TASK TO CARRY OUT -
Please copy all of the entries below word for word, keeping every line in its original order.

>>>>

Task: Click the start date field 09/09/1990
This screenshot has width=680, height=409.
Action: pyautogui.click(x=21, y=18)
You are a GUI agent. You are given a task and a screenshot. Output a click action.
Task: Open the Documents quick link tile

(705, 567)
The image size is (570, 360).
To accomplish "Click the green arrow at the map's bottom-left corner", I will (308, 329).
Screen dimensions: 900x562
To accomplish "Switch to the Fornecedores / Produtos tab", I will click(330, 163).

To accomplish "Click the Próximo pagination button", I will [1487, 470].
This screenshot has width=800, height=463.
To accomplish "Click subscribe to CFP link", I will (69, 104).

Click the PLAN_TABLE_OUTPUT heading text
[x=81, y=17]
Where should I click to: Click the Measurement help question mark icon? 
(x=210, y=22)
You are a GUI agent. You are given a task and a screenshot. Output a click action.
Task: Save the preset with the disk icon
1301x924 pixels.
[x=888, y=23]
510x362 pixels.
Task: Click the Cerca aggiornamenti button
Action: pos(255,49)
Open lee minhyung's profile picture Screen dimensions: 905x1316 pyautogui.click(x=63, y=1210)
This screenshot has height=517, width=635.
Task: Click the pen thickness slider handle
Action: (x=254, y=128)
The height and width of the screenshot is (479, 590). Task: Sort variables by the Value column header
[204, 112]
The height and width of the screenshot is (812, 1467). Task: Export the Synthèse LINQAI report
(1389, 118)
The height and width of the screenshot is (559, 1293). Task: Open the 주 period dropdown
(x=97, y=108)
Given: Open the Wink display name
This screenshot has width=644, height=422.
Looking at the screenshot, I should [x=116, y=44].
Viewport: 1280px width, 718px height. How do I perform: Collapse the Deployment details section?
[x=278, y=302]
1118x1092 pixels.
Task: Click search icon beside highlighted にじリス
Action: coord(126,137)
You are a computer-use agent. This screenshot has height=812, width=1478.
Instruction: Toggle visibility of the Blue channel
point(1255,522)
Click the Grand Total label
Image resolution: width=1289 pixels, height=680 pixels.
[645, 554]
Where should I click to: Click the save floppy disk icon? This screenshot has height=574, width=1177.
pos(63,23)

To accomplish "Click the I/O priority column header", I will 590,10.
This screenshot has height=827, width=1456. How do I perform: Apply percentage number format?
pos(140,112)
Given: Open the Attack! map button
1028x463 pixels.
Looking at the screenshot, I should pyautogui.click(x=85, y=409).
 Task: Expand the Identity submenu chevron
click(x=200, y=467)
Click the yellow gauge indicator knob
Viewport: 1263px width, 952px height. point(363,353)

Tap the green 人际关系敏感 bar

<<<<

FINAL RESULT -
Task: Click the start date field 09/09/1990
This screenshot has width=680, height=409.
Action: pyautogui.click(x=21, y=18)
You are a GUI agent. You are given a task and a screenshot. Output a click action.
Task: Open the Documents quick link tile

(705, 567)
The image size is (570, 360).
To accomplish "Click the green arrow at the map's bottom-left corner", I will (308, 329).
Screen dimensions: 900x562
To accomplish "Switch to the Fornecedores / Produtos tab", I will click(330, 163).

To accomplish "Click the Próximo pagination button", I will [1487, 470].
This screenshot has width=800, height=463.
To accomplish "Click subscribe to CFP link", I will (69, 104).

Click the PLAN_TABLE_OUTPUT heading text
[x=81, y=17]
Where should I click to: Click the Measurement help question mark icon? 
(x=210, y=22)
You are a GUI agent. You are given a task and a screenshot. Output a click action.
Task: Save the preset with the disk icon
1301x924 pixels.
[x=888, y=23]
510x362 pixels.
Task: Click the Cerca aggiornamenti button
Action: pos(255,49)
Open lee minhyung's profile picture Screen dimensions: 905x1316 pyautogui.click(x=63, y=1210)
This screenshot has height=517, width=635.
Task: Click the pen thickness slider handle
Action: (x=254, y=128)
The height and width of the screenshot is (479, 590). Task: Sort variables by the Value column header
[204, 112]
The height and width of the screenshot is (812, 1467). Task: Export the Synthèse LINQAI report
(1389, 118)
The height and width of the screenshot is (559, 1293). Task: Open the 주 period dropdown
(x=97, y=108)
Given: Open the Wink display name
This screenshot has width=644, height=422.
Looking at the screenshot, I should [x=116, y=44].
Viewport: 1280px width, 718px height. How do I perform: Collapse the Deployment details section?
[x=278, y=302]
1118x1092 pixels.
Task: Click search icon beside highlighted にじリス
Action: coord(126,137)
You are a computer-use agent. This screenshot has height=812, width=1478.
Instruction: Toggle visibility of the Blue channel
point(1255,522)
Click the Grand Total label
Image resolution: width=1289 pixels, height=680 pixels.
[645, 554]
Where should I click to: Click the save floppy disk icon? This screenshot has height=574, width=1177.
pos(63,23)

To accomplish "Click the I/O priority column header", I will 590,10.
This screenshot has height=827, width=1456. How do I perform: Apply percentage number format?
pos(140,112)
Given: Open the Attack! map button
1028x463 pixels.
Looking at the screenshot, I should pyautogui.click(x=85, y=409).
 Task: Expand the Identity submenu chevron
click(x=200, y=467)
Click the yellow gauge indicator knob
Viewport: 1263px width, 952px height. point(363,353)

Tap the green 人际关系敏感 bar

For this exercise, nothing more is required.